Entertainment

Playboy magazine brings back nude women — but not all the way

The March/April 2017 issue of Playboy will reinstate nude models to its pages, a year after an experiment to remove full nudes failed to pay off in circulation gains.
The March/April 2017 issue of Playboy will reinstate nude models to its pages, a year after an experiment to remove full nudes failed to pay off in circulation gains. Playboy

No nudes? People weren’t buying it.

With nudity and more just a click away, Playboy did away with its signature nude layouts. But there was no rush to buy it for the articles.

So, to right a disastrous move by the 64-year-old men’s magazine, Playboy is bringing back naked women to its glossy pages with the March/April issue, reports the New York Post.

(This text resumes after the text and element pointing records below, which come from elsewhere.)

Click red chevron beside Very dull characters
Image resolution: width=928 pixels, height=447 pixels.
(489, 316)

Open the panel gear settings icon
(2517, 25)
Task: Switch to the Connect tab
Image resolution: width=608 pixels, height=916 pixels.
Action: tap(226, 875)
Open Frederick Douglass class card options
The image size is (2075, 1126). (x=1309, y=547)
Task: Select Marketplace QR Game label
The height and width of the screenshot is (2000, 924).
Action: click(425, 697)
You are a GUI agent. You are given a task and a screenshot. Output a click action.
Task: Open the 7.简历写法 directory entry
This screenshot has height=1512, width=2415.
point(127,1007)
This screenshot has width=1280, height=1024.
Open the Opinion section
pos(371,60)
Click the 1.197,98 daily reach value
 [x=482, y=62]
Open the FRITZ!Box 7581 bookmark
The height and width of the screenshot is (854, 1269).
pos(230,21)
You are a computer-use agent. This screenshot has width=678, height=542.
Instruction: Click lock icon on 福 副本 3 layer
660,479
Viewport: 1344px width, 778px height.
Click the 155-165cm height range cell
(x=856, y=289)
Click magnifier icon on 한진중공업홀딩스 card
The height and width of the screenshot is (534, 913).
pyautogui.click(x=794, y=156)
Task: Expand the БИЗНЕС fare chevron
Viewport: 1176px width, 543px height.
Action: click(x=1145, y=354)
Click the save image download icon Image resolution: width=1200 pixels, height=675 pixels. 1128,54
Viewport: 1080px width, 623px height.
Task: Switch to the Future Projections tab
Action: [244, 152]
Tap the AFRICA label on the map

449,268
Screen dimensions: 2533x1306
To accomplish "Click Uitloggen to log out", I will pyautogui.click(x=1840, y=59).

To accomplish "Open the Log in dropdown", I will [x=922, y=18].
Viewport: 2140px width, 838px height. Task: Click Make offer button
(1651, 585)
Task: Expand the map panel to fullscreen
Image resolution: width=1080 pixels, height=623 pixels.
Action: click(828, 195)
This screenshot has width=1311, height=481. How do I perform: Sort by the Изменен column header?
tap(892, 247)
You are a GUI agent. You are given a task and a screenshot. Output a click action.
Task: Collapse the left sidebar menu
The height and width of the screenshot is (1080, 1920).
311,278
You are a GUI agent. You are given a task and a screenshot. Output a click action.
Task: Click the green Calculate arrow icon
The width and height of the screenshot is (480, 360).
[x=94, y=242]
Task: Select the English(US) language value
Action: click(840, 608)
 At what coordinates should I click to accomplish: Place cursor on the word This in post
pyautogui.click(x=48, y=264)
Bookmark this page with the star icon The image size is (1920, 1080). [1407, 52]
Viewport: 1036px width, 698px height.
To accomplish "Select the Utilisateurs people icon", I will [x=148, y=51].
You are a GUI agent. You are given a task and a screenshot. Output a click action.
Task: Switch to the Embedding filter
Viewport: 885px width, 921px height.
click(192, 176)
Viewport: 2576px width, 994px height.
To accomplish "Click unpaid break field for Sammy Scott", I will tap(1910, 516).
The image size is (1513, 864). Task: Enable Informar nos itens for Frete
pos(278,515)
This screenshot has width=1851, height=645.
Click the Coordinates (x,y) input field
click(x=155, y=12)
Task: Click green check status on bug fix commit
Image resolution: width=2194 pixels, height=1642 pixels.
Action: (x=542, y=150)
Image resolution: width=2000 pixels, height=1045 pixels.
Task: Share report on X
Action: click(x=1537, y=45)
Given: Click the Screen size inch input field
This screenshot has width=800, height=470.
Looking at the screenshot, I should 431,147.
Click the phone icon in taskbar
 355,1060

READ MORE: Photographer Bunny Yeager’s obituary.

Even chief creative officer Cooper Hefner, son of founder Hugh Hefner, criticized the move to ban nudes last year as a misguided attempt to attract mainstream advertisers and get the magazine onto more newsstands. Have you seen the modern and boringly chaste Playboy regularly on the stands? Didn’t think so.

“I’ll be the first to admit the way in which the magazine portrayed nudity was dated, but removing it entirely was a mistake. Nudity was never the problem, because nudity isn’t a problem. Today, we’re taking our identity back and rediscovering who we are,” Hefner tweeted Monday.

But don’t expect the graphic, full-frontal nudes from Playboy’s early-’70s heyday when the magazine hit a peak circulation of 7.1 million copies a month and featured the work of famed photographers like Pompeo Posar, Mario Casilli, Richard Fegley and Bunny Yeager. These photogs shot models like 1977 Playmate of the Year Patti McGuire (who would soon marry tennis great Jimmy Connors) and the late Dorothy Stratten, along with actresses like Bo Derek, Farrah Fawcett and Joan Collins who bared all for Hef’s mag.

Today, circulation is 1/10th what it once was and the younger Hefner promises a fix.

For now, that means breasts ‘n’ butts, not the crotch shots that typified the magazine’s most famous incarnation.